Abstract
B cells could be stimulated to proliferate by mitomycin C‐treated normal T cells that were activated by rabbit anti‐mouse brain antiserum (RaMBr). The B cell proliferation peaked 48 h after the initiation of the cultures. The T cell subset involved was Lyt‐1^+^, 2^−^. The B and T cells participating in the interaction did not need to be matched at the H‐2 locus. A long‐term T cell line (C.1.a), which was genetically restricted by the H‐2 complex in its antigen (ovalbumin)‐specific interaction with B cells, could also be induced by RaMBr to stimulate B cell proliferation. However, the RaMBr‐mediated interaction of C.1.a with B cells was genetically unrestricted. This suggests that T cell activation by RaMBr can bypass the requirement for the recognition of I region antigens, which is a feature of antigen‐specific interactions between T and B cells.

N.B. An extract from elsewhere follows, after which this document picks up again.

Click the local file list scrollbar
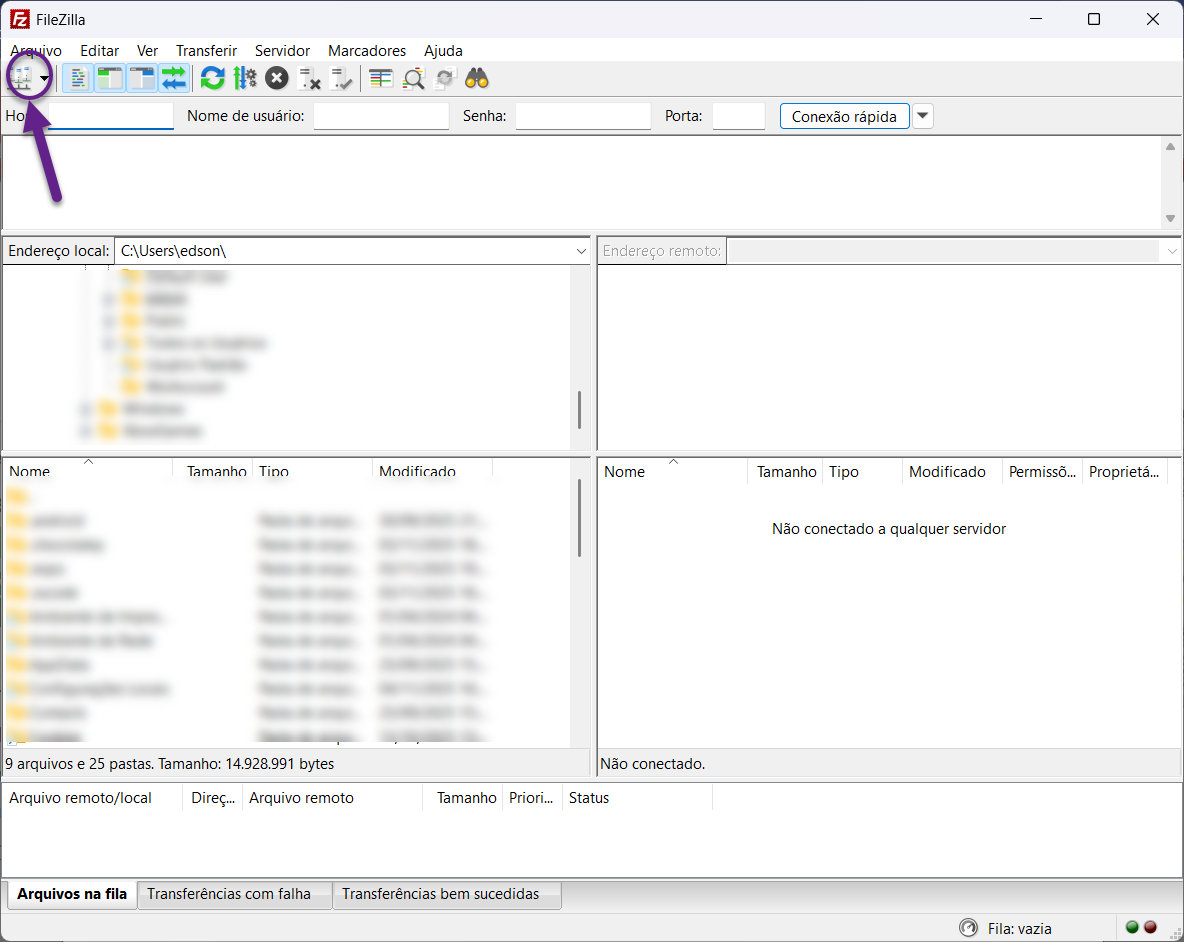Viewport: 1184px width, 942px height. click(x=579, y=520)
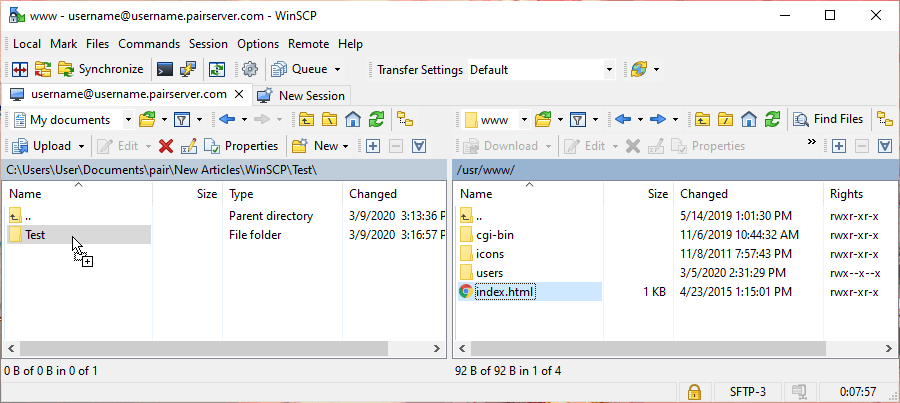Expand the Transfer Settings Default dropdown
Screen dimensions: 900x403
(608, 70)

In fact, RaMBr antibody appeared to function by bringing T cells into contact with B cells by the interaction of the B cell surface membrane Fc receptors with the Fc portion of RaMBr antibody bound to the T cell surface. Brain‐associated antigen(s) appeared to play a unique role in T‐B cell interactions because antibodies against other T cell surface antigens were inactive, e.g. those which remained in rabbit anti‐mouse thymocyte antiserum at a high titer after absorption with mouse brain tissue. Furthermore, the brain‐associated T cell antigen involved in the cellular interaction was differentiated from the Thy‐1 antigen by the failure of xeno‐anti‐Thy‐1.1 antisera to induce the interaction of B6.PL.Thy‐1^2^ T cells with B cells, and the presence of activity in rat anti‐AKR mouse brain serum which did not contain antibodies against Thy‐1.1 or Thy‐1.2 determinants.
The data appear to support the hypothesis that the brain‐associated T cell antigen, as defined serologically in these studies, may represent a molecule which plays a role in the immunological functions of the Lyt‐1^+^, Lyt‐2^−^ T cell subset.